Pedro Vives Marcos
- Country (sports): Spain
- Born: 13 April 2001 (age 25) Palma de Mallorca, Spain
- Height: 1.78 m (5 ft 10 in)
- Plays: Right-handed (two-handed backhand)
- College: TCU
- Coach: Angel Inocencio
- Prize money: US $87,232

Singles
- Career record: 0–0 (at ATP Tour level, Grand Slam level, and in Davis Cup)
- Career titles: 2 ITF
- Highest ranking: No. 463 (10 November 2025)
- Current ranking: No. 479 (21 September 2026)

Doubles
- Career record: 0–1 (at ATP Tour level, Grand Slam level, and in Davis Cup)
- Career titles: 7 ITF
- Highest ranking: No. 365 (21 September 2026)
- Current ranking: No. 365 (21 September 2026)

= Pedro Vives Marcos =

Spanish tennis player

Pedro Vives Marcos (born 13 April 2001) is a Spanish tennis player.
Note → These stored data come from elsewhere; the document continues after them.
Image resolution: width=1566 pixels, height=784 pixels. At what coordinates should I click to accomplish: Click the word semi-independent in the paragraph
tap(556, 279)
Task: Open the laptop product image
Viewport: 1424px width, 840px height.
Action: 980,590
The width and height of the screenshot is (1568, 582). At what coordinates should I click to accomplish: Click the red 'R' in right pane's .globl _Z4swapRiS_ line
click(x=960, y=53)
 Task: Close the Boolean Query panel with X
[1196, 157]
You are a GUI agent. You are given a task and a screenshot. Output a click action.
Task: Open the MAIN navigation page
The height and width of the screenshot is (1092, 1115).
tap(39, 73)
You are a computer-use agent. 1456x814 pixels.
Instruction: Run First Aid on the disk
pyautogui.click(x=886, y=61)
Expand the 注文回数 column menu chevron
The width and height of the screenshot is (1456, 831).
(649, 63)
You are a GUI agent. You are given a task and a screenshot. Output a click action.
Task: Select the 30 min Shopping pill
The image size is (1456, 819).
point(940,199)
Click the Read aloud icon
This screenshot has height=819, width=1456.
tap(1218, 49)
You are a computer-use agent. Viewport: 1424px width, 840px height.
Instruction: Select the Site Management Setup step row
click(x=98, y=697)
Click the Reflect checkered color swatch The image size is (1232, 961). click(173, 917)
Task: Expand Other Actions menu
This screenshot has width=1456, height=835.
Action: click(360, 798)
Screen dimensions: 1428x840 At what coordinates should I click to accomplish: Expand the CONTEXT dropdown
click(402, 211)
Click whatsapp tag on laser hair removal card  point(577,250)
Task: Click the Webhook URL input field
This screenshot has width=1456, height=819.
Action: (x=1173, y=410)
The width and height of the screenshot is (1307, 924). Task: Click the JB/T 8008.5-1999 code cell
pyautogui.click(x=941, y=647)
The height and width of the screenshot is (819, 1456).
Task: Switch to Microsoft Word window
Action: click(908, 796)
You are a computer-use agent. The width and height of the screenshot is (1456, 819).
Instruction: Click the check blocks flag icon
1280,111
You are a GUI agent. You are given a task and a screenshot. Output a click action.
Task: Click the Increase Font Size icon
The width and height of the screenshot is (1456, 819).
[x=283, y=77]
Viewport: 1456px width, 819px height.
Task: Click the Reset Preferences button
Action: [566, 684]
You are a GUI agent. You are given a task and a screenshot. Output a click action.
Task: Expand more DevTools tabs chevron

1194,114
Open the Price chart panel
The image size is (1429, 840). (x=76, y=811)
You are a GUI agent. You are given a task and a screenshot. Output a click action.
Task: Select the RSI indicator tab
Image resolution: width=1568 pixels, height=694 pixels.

He has a career-high ATP singles ranking of No. 463 achieved on 10 November 2025, and a doubles ranking of No. 365 achieved on 21 September 2026.

Vives Marcos made his ATP main draw debut at the 2026 Mallorca Championships, after receiving a wildcard for the doubles main draw, partnering with Abdullah Shelbayh.